Assumptions: Our galaxy is moving in space. Our galaxy is rotating as it moves through space. Our solar system is in one arm of our spiral galaxy (in rotation). Our solar system is moving within that arm of our galaxy with our star being at the center of the movement. Then our planet is moving around our star. If observed from a stationary point in space (no idea how you could determine what that would be), how would our planet be observed as moving in a straight line. Could the distance our planet has traveled be measured from that observation?
Similarly, If light is observed from a single point in space, in a straight line, and the light travels along a curve in space, that we cannot see, how is the red shift affected as component of the distant the light travels before we see and measure it? We determine distance based on how far light has traveled at a constant speed. Does it not suppose that light traveling through curved space (gravity) would travel farther, and thus corrupt the data?
The easiest way to imagine it is a bowling ball sitting on a foam cushion.

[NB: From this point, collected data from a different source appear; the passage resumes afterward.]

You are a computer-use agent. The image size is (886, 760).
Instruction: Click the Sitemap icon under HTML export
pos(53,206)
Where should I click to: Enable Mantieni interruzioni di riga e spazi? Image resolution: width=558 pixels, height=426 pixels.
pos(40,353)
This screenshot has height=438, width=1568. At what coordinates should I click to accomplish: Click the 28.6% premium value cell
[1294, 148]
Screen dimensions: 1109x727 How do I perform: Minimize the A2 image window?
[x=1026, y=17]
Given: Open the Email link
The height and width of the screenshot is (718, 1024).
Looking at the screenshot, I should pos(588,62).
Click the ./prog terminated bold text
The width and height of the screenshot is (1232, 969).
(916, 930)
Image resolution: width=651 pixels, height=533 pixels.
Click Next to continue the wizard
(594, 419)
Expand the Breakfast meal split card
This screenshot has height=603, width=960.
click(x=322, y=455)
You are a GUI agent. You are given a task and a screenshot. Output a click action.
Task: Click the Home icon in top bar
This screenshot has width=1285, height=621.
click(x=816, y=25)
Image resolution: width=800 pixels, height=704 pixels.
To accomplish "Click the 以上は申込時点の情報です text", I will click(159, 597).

The foam represents space- he ball represents how a ‘mass’ distorts it, and the space curves around it.
You can easily see that if you roll another ball around it, the curve will allow the ball to circle the bowling ball.
1) EVERYTHING is measured relative to where you are standing. The measurement of the same object you take would be different than the measurement of some one moving (relative to you) - but remember, to him he is standing still and you are moving. That’s what ‘relativity’ is all about.
2) there is nothing about the ‘path’ through curved space that affects red-shift. Only if something is moving towards or away from you.